Cela est-il suffisant en nombre ? Bien sûr que non, 1000 projets sont totalement insuffisants par rapport aux besoins. On peut espérer que tout cela ait un effet positif, mais nous avons des raisons de craindre une profonde erreur sur l’estimation des besoins. Ce gouvernement a compris trop tard la réalité et les implications de la crise financière (alors que les signes étaient déjà là au printemps 2007, il a fallu attendre l’hiver 2007 pour avoir une prise en compte claire et 2008 fut une course avec systématiquement plusieurs temps de retard sur la crise devenue économique). Le gouvernement n’est toujours pas en phase avec la réalité : Patrick Devedjian n’annonce-t-il pas une croissance positive alors que le FMI envisage une tendance vers -2% et que l’Allemagne donne des estimations entre -3% et -5% ? Sur ces dernières années, ce gouvernement a eu systématiquement tord par rapport aux prévisions du FMI. Aveuglement et imprévoyance inacceptables !
Est-ce suffisant en terme de champ d’application ? Sur ce point, le gouvernement Sarkozy tient un cap erroné de façon totalement psychorigide. Il est évident pour tout le monde, sauf eux, que la crise financière a déclenché un profond déséquilibre économique entre offre et demande. La capacité de production des différentes économies est maintenant largement au-dessus de la demande, et ceci va en s’accentuant au fur et à mesure où les gens perdent leur emploi ou ont peur de le perdre. Par ailleurs l’argument des echecs passés ne tient pas plus : nous ne sommes plus à l’époque où les importations menacaient les filatures Boussac et que le franc était attaqué ! Par ailleurs, aujourd’hui la faible demande est motivée à la fois par la peur de la crise et par un pouvoir d’achat qui ne permet pas d’être optimiste. Cette crise de la demande résulte au minimum de la conjonction d’éléments objectifs de crainte et du sentiment d’avoir été trahi (”travailler plus pour gagner plus” nous promettait-on). L’activisme affiché de Nicolas Sarkozy s’est transformé en mouvement brownien anxiogène.

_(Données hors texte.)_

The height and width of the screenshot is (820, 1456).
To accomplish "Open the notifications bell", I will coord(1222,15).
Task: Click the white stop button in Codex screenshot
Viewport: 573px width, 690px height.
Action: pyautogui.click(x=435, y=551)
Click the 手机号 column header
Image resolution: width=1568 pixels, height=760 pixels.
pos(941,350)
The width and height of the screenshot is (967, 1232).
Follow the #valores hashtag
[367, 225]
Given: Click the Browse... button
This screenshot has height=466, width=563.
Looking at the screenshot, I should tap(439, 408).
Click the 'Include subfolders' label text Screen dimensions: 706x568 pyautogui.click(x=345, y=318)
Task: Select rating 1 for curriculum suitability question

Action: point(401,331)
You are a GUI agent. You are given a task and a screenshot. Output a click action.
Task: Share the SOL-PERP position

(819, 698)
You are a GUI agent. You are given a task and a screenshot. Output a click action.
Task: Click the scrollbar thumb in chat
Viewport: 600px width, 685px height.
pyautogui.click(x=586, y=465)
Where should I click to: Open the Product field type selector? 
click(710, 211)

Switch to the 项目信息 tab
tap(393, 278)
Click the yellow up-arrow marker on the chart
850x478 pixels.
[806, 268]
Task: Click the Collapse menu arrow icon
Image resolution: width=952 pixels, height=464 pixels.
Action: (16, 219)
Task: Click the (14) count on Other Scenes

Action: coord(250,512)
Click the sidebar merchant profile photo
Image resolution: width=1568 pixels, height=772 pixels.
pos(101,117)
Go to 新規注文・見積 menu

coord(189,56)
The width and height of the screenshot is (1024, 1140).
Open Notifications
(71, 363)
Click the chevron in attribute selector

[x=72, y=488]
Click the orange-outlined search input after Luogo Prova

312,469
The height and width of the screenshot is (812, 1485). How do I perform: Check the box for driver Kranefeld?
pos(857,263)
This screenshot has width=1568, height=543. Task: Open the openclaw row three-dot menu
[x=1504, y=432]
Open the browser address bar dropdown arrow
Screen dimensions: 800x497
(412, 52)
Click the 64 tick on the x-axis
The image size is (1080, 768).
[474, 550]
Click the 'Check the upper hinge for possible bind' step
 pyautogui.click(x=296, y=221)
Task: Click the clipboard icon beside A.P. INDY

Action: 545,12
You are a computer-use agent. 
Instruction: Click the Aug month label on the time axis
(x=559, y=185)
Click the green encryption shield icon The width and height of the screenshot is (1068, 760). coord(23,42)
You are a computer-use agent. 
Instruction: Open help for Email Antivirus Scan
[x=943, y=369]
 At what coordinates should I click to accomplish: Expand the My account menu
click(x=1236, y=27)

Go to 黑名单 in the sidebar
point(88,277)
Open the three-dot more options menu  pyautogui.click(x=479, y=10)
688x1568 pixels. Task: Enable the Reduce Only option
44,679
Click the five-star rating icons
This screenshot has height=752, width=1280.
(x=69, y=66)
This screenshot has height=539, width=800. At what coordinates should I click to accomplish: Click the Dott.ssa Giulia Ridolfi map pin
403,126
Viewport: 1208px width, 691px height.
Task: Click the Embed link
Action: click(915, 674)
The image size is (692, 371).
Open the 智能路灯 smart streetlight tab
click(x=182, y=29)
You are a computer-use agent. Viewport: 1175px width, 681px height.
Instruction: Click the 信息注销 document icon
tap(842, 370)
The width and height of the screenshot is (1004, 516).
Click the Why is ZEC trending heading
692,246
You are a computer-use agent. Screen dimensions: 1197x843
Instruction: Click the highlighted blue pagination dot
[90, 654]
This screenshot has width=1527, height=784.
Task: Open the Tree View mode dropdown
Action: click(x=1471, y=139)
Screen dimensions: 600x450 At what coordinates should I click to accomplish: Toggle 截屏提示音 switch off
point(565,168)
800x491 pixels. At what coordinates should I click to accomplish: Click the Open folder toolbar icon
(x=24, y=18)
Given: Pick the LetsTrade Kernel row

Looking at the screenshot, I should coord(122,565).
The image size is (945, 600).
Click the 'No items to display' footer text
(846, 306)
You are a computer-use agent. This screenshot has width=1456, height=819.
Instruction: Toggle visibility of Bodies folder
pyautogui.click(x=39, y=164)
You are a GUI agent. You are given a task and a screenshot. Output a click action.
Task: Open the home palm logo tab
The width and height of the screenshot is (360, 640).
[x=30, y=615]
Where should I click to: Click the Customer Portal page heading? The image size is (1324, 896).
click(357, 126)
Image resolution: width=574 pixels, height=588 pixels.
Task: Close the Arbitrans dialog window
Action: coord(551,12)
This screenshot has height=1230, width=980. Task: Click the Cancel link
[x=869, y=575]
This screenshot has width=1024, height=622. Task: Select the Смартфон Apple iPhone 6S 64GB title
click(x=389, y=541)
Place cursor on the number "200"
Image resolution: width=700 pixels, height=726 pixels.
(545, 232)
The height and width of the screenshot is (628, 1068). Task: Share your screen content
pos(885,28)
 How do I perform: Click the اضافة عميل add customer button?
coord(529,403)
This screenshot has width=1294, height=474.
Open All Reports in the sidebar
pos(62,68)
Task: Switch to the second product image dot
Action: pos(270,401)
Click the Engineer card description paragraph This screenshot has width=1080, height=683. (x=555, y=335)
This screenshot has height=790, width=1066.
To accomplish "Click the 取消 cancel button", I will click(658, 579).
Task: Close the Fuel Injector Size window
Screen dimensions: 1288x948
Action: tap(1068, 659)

En plus de la relance de la consommation, que pourrait-on faire ? Revenir aux fondamentaux du contrat républicain et le moderniser. Les services publiques doivent avoir pour but de subvenir aux besoins élémentaires des citoyens. Aujourd’hui, à force de casse et de raccommodage, leur objectif est devenu nébuleux, leur efficacité en baisse, leur coût en hausse. Par ailleurs, la nature profondément redistributive et palliative des aides est complètement obsolète à une époque où la diversité de situation est la règle, où le salarié et souvent aussi un micro-capitaliste ou un micro-entrepreneur, où le retraité ne l’est plus forcément totalement, où le travailleur même régulier n’a plus forcément un salaire suffisant pour vivre. J’aimerais me tromper, mais le RSA actuellement mis en avant ne résoudra pas le problème de fond de l’inefficacité de la redistribution.

Il faut passer à autre chose, passer à la gratuité partielle ou totale de la satisfaction des besoins fondamentaux fournis par les services publics ou leurs délégations (eau, énergie, nourriture, logement, soin, transport, information). Des ambryons mis en place par la gauche (CMU par exemple) ou les régions (gratuité partielle des transports) ont ouvert la voie et montré la faisabilité : allons au bout de la démarche. Là est le vrai investissement pérenne, là est l’investissement d’infrastructure et de services qui fournit un avantage concurrentiel, là est l’amortisseur de la crise pour tout un chacun, là est l’avenir des citoyens et de notre République.